Early case reports from the 1970s suggested that lithium may have a place in treating dementia-type symptoms (Williams 1979). Animal studies in the 1990s were also discovering the mechanisms whereby lithium improves the pathology underlying dementia (Hong 1997).
A study in 2007 was the first to establish a link between prescribed lithium for bipolar disorder and a reduction in the heightened risk for dementia (Nunes 2007). A larger study in 2008 confirmed the findings, showing patients that took lithium decreased their risk of dementia to that of the standard population (Kessing 2008).

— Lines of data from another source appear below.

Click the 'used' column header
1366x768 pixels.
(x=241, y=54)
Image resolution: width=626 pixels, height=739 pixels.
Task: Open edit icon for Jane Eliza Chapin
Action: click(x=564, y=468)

These studies finally gave way to clinical trials exploring the use of lithium for treating cognitive decline and dementia. Some of the best data comes from a clinical trial on low-dose lithium for patients with mild cognitive impairment. With four years of follow-up, the study found that patients on lithium stabilized, while patients on placebo continued to decline and develop full-blown dementia at higher rates (Forlenza 2019).
The latest published study adds further weight to the data on the benefits of lithium for dementia treatment. The researchers found that prescription lithium for bipolar disease has a dramatic impact on dementia risk. The study included almost 30,000 patients, with 548 of them on lithium. Overall, lithium use was found to reduce the risk of dementia by 44%, almost slashing rates in half (Chen 2022).
In my own practice, lithium has been invaluable, helping patients support their mental health and wellbeing. While prescription lithium has often been given a bad reputation due to side effects, low-dose, nutritional lithium is much safer, often eliminating risks.
Resources on Low-Dose, Nutritional Lithium
Having long recognized the benefits of lithium, especially in lower doses, Psychiatry Redefined has multiple resources available on low-dose lithium:
- Low-Dose Lithium – The Mineral As Medicine (online conference recording)
- Low-Dose, Nutritional Lithium (online course)
- Preventing Cognitive Decline (free ebook)
- More lithium resources (articles, etc.)
References
2021 Alzheimer’s disease facts and figures. Alzheimers Dement. 2021;17(3):327-406. doi:10.1002/alz.12328
Williams KH, Goldstein G. Cognitive and affective responses to lithium in patients with organic brain syndrome. Am J Psychiatry. 1979;136(6):800-803. doi:10.1176/ajp.136.6.800
Hong M, Chen DC, Klein PS, Lee VM. Lithium reduces tau phosphorylation by inhibition of glycogen synthase kinase-3. J Biol Chem. 1997;272(40):25326-25332. doi:10.1074/jbc.272.40.25326
Nunes PV, Forlenza OV, Gattaz WF. Lithium and risk for Alzheimer’s disease in elderly patients with bipolar disorder. Br J Psychiatry. 2007;190:359-360. doi:10.1192/bjp.bp.106.029868
Kessing LV, Søndergård L, Forman JL, Andersen PK. Lithium treatment and risk of dementia. Arch Gen Psychiatry. 2008;65(11):1331-1335. doi:10.1001/archpsyc.65.11.
Forlenza OV, Radanovic M, Talib LL, Gattaz WF. Clinical and biological effects of long-term lithium treatment in older adults with amnestic mild cognitive impairment: randomised clinical trial. Br J Psychiatry. 2019;215(5):668-674. doi:10.1192/bjp.2019.76
Chen S, Underwood BR, Jones PB, Lewis JR, Cardinal RN. Association between lithium use and the incidence of dementia and its subtypes: A retrospective cohort study. PLoS Med. 2022;19(3):e1003941. Published 2022 Mar 17. doi:10.1371/journal.pmed.